On his General Conduct Sheet: "Neglecting to obey station standing orders" twice, "Breaking out of barracks: once, "Certified no Entry" five times from September 1940 - April 30, 1942.
On April 17, 1943, flying Typhoon DN478, F/L Hawkins and Sgt Woodfell wrote: "Formation was returning from sweep at approx. 10,000 ft. No opposition encountered. When approx. 35 miles NE of Cromar, Blue 3 (F/O Cluderay) called up and said he was having trouble with his engine. He was noted to fall behind and then he called up again and said engine seizing may have to bale out. A big puff of dirty white smoke from exhaust followed by black smoke was seen and pilot called up again and confirmed his engine had seized. He glided down to about 5000 feet, jettisoning hood and doors and was definitely seen to bale out of port side at approx. 5000 feet, the aircraft being in a glide. He appeared to pass below the tail plane. Parachute opened after a drop of approx. 1000 feet. The aircraft crashed into the sea and burst into flames. Sgt Woodfall (Blue 4) followed parachute down and saw it hit water and pilot attempt to inflate his dinghy. The pilot appeared to be in difficulties all the time. After he had been in the water about 5 minutes, he was seen to wave. He was obviously still in difficulties with his dinghy and was not in it. The dinghy did not look as it if was properly inflated. The pilot seemed to be exhausted after about 15 minutes and was making no movement. He was clinging to his dinghy and waves were breaking over him. A Beaufighter arrived and having made certain the relieving aircraft had seen the dingy, Sgt Woodfall returned to base as fuel was getting low. F/L Hawkins (Blue 1) and Sgt. Plumb (Blue 2) were circling at about 5000 feet giving fixes the whole time."
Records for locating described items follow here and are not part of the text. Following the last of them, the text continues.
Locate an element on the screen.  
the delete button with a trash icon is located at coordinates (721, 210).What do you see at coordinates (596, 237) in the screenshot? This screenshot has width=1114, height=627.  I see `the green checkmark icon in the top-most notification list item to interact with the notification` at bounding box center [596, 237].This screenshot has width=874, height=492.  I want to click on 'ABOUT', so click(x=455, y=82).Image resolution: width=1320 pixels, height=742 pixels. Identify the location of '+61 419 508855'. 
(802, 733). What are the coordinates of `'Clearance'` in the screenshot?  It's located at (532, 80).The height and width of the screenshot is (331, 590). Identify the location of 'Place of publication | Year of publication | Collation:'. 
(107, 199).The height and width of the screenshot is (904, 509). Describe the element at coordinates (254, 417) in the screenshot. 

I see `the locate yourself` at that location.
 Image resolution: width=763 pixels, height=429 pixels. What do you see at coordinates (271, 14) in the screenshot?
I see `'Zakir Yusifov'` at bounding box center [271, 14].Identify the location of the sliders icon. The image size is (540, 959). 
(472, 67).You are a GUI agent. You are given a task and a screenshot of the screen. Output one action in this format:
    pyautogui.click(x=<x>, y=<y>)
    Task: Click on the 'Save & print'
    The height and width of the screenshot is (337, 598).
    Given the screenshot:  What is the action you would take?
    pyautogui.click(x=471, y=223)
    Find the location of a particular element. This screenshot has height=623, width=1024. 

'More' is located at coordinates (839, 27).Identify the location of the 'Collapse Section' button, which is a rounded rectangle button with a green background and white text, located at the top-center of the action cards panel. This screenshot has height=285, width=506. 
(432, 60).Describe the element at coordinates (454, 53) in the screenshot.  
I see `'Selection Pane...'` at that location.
In the Court of Inquiry, April 19, 1943: "The evidence....shows a clear case of engine failure. There is no evidence to believe the pilot was injured in abandoning his aircraft which was accomplished under favourable conditions. The pilot was very experienced and well schooled in his dinghy drill. The pilot may have hit the tailplane of the aircraft when baling out."
In February 1944, Mr. Cluderay noted that his son had "expressed intention of bringing his wife and child to Canada to reside at Fonthill, Ontario. Please advise Department...to arrange for transportation of wife and child when shipping considered safe. Understands the Department accepts the responsibility and financial obligation for bringing them over."
In July 1952, Mr. Cluderay received a letter from the Department of National Defense apologizing for the length of time it has taken for them to officially record that F/O Elvin Cluderay had no known grave. His name is on the Runnyede Memorial.